Redistricting Commission seeks cash for defenseAs the 51st Legislative Session approaches, the state’s redistricting commission is preparing to negotiate with lawmakers, once again, over money.

The Arizona Independent Redistricting Commission is set to run out of money near the beginning of April, according to its staff’s calculations.  The commission is preparing a request for an additional $2 million dollars to make it to the end of June.

Executive Director Ray Bladine explained at a commission meeting on Dec. 21 that the commission’s current appropriation was made with the assumption that it would not be sued over its new district maps.

That was not the case.  The commission was challenged over the applicability of open meeting laws.  It now faces two lawsuits questioning the legality of the maps and another challenging the constitutionality of the commission’s existence.
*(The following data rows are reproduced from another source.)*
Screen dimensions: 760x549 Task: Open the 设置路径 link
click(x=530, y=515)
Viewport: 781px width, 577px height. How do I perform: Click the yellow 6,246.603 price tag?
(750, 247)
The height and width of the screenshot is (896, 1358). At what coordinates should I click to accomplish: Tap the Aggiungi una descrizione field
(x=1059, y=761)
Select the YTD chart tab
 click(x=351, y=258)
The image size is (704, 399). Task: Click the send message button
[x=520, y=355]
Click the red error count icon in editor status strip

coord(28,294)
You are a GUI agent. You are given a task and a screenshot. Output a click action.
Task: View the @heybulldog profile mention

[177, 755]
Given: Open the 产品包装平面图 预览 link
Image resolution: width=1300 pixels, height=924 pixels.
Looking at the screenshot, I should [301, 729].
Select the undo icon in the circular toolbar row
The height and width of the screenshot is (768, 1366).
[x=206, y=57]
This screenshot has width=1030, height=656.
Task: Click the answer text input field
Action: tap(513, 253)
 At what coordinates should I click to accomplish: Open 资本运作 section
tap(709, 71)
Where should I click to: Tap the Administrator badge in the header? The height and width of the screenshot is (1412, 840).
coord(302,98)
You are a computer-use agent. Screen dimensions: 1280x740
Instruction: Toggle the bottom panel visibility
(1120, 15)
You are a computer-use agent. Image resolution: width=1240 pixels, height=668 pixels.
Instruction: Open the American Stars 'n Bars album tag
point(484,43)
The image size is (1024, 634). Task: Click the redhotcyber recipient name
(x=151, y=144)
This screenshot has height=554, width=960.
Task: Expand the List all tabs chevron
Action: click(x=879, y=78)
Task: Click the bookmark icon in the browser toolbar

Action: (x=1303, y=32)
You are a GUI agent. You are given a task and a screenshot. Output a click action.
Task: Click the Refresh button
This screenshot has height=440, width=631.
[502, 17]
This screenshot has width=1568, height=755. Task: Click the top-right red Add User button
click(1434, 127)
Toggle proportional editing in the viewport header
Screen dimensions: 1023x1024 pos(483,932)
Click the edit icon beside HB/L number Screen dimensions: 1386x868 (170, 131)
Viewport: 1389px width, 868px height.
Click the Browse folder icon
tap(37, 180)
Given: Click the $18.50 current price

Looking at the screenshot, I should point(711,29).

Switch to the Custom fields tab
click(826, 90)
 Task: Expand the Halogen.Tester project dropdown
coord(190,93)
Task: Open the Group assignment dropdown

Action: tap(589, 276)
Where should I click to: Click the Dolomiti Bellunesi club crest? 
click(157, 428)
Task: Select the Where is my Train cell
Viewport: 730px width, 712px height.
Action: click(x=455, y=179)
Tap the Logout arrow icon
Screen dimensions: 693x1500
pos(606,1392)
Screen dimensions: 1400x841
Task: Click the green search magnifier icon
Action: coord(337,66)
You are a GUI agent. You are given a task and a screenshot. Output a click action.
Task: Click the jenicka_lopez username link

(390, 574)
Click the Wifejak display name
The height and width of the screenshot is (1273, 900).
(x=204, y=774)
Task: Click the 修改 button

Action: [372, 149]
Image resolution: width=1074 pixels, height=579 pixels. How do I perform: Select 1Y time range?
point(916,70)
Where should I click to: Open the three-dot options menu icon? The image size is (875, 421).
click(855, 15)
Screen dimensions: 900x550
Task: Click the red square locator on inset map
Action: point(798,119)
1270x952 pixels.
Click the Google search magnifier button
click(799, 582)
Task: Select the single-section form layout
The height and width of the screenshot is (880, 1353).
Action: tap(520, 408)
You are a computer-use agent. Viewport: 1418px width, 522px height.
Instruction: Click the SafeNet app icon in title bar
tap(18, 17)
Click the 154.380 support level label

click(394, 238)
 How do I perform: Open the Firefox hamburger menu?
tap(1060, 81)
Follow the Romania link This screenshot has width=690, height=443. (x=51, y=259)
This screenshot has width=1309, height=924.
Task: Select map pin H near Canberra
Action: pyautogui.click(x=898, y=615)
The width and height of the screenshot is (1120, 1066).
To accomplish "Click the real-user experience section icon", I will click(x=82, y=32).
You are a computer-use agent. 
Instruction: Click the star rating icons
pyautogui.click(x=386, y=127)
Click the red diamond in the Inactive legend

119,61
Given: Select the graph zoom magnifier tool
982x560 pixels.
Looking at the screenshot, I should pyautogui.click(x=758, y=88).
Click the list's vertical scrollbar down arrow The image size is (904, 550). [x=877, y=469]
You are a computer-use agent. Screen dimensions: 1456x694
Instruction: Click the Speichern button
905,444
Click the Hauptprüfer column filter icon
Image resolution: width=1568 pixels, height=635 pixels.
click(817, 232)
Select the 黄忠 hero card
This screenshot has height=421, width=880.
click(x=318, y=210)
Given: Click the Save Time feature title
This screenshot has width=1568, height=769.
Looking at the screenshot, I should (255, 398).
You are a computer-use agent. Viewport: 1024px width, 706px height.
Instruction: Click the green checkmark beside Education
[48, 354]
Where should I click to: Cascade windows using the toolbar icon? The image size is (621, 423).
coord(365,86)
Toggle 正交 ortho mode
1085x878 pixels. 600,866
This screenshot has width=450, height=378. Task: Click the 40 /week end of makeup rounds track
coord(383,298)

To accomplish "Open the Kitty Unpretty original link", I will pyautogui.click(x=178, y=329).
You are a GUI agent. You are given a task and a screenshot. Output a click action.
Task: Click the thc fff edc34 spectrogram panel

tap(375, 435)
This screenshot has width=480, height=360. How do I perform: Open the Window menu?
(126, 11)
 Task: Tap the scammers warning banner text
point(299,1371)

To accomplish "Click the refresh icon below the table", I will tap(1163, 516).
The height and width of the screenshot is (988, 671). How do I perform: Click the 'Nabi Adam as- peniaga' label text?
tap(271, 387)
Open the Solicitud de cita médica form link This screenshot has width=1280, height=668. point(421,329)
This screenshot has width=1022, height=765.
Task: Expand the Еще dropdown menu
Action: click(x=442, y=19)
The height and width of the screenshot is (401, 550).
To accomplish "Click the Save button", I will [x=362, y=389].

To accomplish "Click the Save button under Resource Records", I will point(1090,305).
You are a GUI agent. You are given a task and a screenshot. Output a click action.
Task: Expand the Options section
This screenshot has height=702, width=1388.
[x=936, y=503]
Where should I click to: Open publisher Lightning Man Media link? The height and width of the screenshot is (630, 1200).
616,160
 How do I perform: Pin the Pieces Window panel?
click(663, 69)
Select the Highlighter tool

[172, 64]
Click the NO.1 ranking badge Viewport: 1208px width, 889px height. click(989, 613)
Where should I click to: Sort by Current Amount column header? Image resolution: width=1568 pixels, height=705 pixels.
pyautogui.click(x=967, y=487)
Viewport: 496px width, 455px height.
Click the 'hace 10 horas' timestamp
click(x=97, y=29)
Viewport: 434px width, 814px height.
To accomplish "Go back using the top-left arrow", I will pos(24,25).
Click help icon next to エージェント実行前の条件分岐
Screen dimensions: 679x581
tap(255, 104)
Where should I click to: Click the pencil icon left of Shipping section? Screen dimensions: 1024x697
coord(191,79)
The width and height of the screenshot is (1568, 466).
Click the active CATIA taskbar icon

Attorney’s fees associated with those cases have drained the commission’s coffers, Bladine said.   The commission faces further costs from continuing lawsuits and the possibility of having to redraw the maps if a court orders it.

Using the cost-per-lawsuit that the previous redistricting commission faced and adjusting for inflation, the commission’s staff estimates the cost of each current suit to come to $1,362,000. Mary O’Grady and Joe Kanefield, the commission’s attorneys, estimated a figure lower than that, but the commission chose to go with the higher estimate.

Using the higher calculation, the commission’s current $650,000 legal budget would leave a $712,000 deficit.

The commission’s staff estimated that redrawing the maps would cost $811,000, based on what it cost the previous commission to do so after a 2003 lawsuit and adjusting for inflation.

That brings the deficit to $1,523,000.

Bladine added a $500,000 “cushion,” bringing the total $2,023,000.

He also said he wants to ask the Legislature to make the appropriation “non-lapsing,” meaning the commission would be able to carry funds across fiscal years, minimizing the repeated requests for more money each year.

John Kavanagh, chair of the House Appropriations Committee, said he and other members would look carefully at the commission’s proposal before making any decisions, but that he is aware of the legal requirement for the Legislature to fund the commission.

“Obviously, at the Legislature we serve two masters,” Kavanagh said. “We want to be true to our legal mandate to fund the IRC, but we also serve the taxpayers of Arizona.”

Kavanagh, R-Fountain Hills, said he would be skeptical about a non-lapsing appropriation, as he and other members of the Legislature would prefer to have continued oversight when it comes to the commission.

“We like our relationship with (the commission),” Kavanagh said. “We want to be able to continue to chat with them.”

Kavanagh also said he is skeptical about the request for an additional $500,000 that could cover unforeseen costs.

“That sounds awful high for a cushion,” he said.